Antes los sanjuaninos cruzaban a Chile para disfrutar de la playa y la gastronomía y sólo como extra, aprovechar para comprar alguna prenda o celular más barato. Pero la gran diferencia de precios cambió rotundamente los hábitos locales, y este año en San Juan han proliferado agencias y organizadores de tours privados que decididamente han impuesto las escapadas de un día o dos en micro a la capital del país vecino para adquirir mercadería barata en los grandes shopping y outlets del país trasandino. Estos tours de compras nacieron en Mendoza y rápidamente se extendieron a esta provincia, donde desde mayo pasado se han convertido en un furor, según informaron las prestadoras consultadas, que promocionan los servicios por páginas web o Facebook.

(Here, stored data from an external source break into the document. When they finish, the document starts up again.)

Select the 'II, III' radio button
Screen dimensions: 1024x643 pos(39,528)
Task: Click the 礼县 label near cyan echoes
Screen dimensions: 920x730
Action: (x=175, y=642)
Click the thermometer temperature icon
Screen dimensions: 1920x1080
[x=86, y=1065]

Al menos unos 700 sanjuaninos por mes deciden afrontar un viaje que sale generalmente los viernes a las 20,30 o 21 desde la terminal local o algún punto de encuentro prefijado, llegar a las 8 de la mañana del día siguiente a Estación Central en Santiago, y a las 22 pegar la vuelta, con las horas de aguante en la aduana incluidas. Para hacerlo hay que pagar desde 1.400 a 2.200 pesos por persona -según sea el viaje sin o con noche de hotel- para comprar ropa, electrónica y calzado a precios dos o tres veces más baratos que en la provincia. Hay agencias de turismo como Plaza Mayor o Tulum Viajes, que viajan con frecuencia y contabilizan entre 35 a 50 pasajeros al mes respectivamente, otro prestador que se promociona en internet, agregó que hace un viaje mensual con 35 pasajeros. Y en la empresa PAP -que sólo alquila sus colectivos a organizadores particulares- aseguraron que en los últimos meses salen 4 micros de 40 personas por semana, o sea, 600 mensuales. La reglamentación vigente dice que cada persona puede ingresar hasta 150 dólares ($2.500) en efectos para uso personal o regalo, sin pagar impuestos. Del gasto que exceda la franquicia deberá pagarse el 50%. Los prestadores consultados coincidieron en que el gasto promedio de los viajeros es de

5.000 pesos, y que a mucha de la ropa y calzado que compran le sacan la etiqueta y las cajas para no declararla. ‘’En estos viajes la gente va a comprar ropa para la familia, no para revender’’ dijeron en Plaza Mayor. Otro operador sin embargo dijo que sus clientes son ‘de clase media o baja, que tiene su local de ropa y que antes iba a La Salada en Mendoza y ahora va a Chile porque aún pagando el impuesto, le sale más barato para revender’’. Agregó que lo usual es irse con lo puesto y allá se compran dos valijas y las ingresan llenas. Si se declara todo y se paga el impuesto aduanero en caso de exceder la franquicia todo es legal, pero cuando no se presentan los tickets de compra y la misma persona hace el viaje todos los meses como ocurre con mucha frecuencia, es simplemente contrabando. ¿A qué lugares van a comprar los sanjuaninos? Depende de lo que busquen y en las empresas dan asesoramiento: Patronato y Estación Central, zonas muy baratas, como Once en Buenos Aires; donde van en busca de ropa y electrónica. También están las grandes tiendas -Ripley, Falabella; Paris- en los malls más refinados y los outlets de marcas en Quillicura, a la entrada de Santiago.